Pricing tiers start at $19 per month and are designed for small businesses experimenting with creator marketing for the first time.
“That tier is for someone selling soap bars,” Wes says. “It might only cost them the product.”
At the enterprise level, Creatorspace is building functionality to support more complex workflows, including payment terms, legal requirements, and internal approvals.
Why Creators and Agencies Are Paying Attention
Since the launch of 2.0, feedback from creators and talent agencies has been overwhelmingly positive, according to Wes.
“For creators, it’s low effort,” he says. “You sign up, add your rates, and walk away. If a deal comes in, you get notified.”

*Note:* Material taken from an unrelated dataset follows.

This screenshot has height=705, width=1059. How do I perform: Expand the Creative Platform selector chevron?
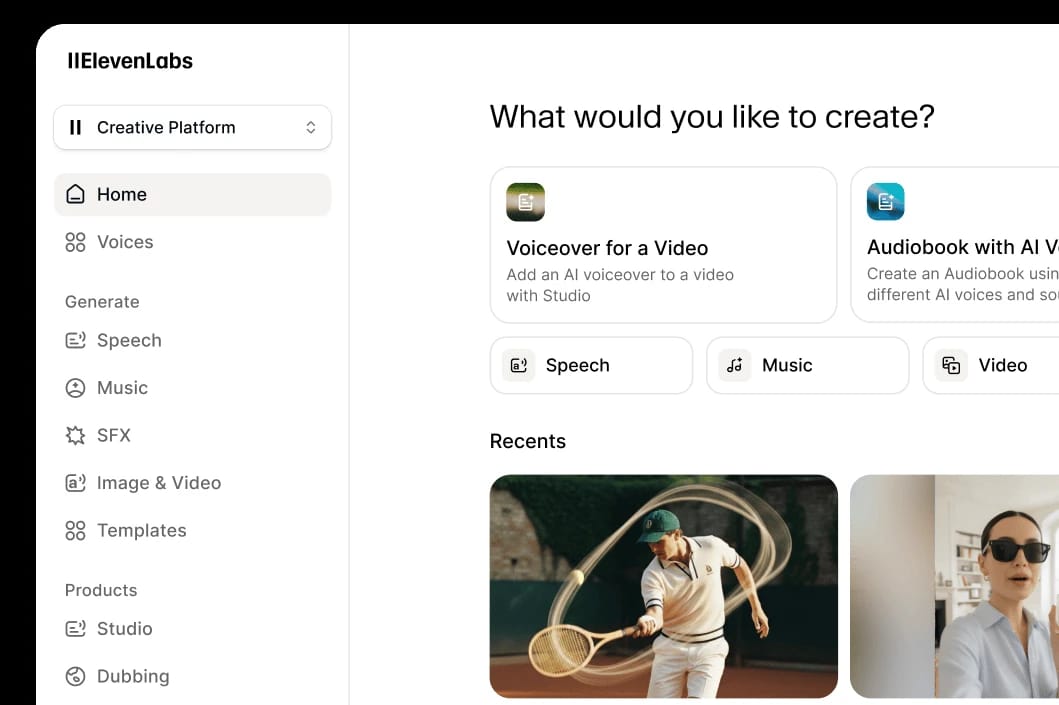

Unlike campaign-driven platforms, Wes notes that creators and agents don’t have to constantly apply or refresh listings. The platform is designed to work passively in the background. Agencies, meanwhile, can use Creatorspace as a live media kit and roster tool, complete with updated analytics and portfolios.
“That alone makes it worth it for them,” Wes says.
He shares that creators are also responding to the ability to list larger creative ideas, not just brand deals.
“If someone normally charges $5,000 for a post but has a $30,000 idea, this gives them a place to find backing,” he says.
What’s Next?
Wes sees pricing transparency as the next major unlock for the industry. Hence, Creatorspace is exploring programmatic bidding on creator inventory, particularly for enterprise brands.
“Put numbers in front of people,” he says. “Some creators will make more. Some will make less. But it creates real market signals.”
Wes is clear that the goal isn’t a race to the bottom.
“We don’t want to be Fiverr,” he says. “We want healthy competition, like Airbnb. Different prices for different value.”
For Wes, the long-term ambition is straightforward: “I want Creatorspace to be a consistent source of income for creators. The way Airbnb helps people make money from their homes.”
He believes the creator economy doesn’t need more campaigns or buzzwords. It needs systems that reflect how people actually work.
“We’ve tried to make this easy, accessible, affordable, and fun,” Wes says. “Not just another platform, but one creators actually want to use.”